Kaleidoscope Eyes is a disturbing book, a shocking book. It is certainly a potentially controversial book, and, just as certainly, if there was any organized movement to ban books from sale these days, someone, somewhere, would try to ban it. It is, among other things, a study of how a group of quite ordinary people--intelligent people, perceptive people--can, under the influence of the proper stimulus, discover and plunge headlong into a world where the dividing lines between pain and erotic pleasures cease to exist. More, it is a study of how people who have spent their adult lives trying to deny that any such world exists for them are unable to control these forces--these perfectly natural forces--once they are unleashed. Unlike the vast majority of novels that touch on these topics, Kaleidoscope Eyes does not hint at its subject, it does not view it obliquely, it confronts it directly and graphically.
The novel stresses the normality of the characters; they're people you know, they have ordinary lives, ordinary concerns, ordinary problems. But, through the direct and indirect influences of an enigmatic Mexican woman, an odd kaleidoscope, and the discovery by one of the characters of a strange pattern of murders--events which appear unrelated but are not-- their lives are transformed into something not at all ordinary. The structure of the book follows the general pattern of a Greek tragedy, and is at the same time the story of a rite of passage--at the end, those who survive the ordeal that has been inexorably set into motion will never really return to their ordinary lives; they have been transformed and illuminated by their experience, costly though it may have been.
To study these issues requires a novel that is shocking; still, I trust it is one that readers will enjoy even as it disturbs them.

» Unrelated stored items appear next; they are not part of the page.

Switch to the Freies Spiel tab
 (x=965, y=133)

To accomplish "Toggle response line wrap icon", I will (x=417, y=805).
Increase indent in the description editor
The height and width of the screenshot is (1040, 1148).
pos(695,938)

That, though, is--or should be--the nature of horror; it should be disturbing, it should be upsetting, it should have an emotional impact--it should generate images that stay with the reader and even haunt him or her for a while. Recently, my wife read a piece of short fiction by Scott Urban, a fellow horror writer here in North Carolina; on finishing it, she exclaimed, "My God! This is horrible! How could that nice man write something like this?"
Which is exactly and precisely the desired reaction.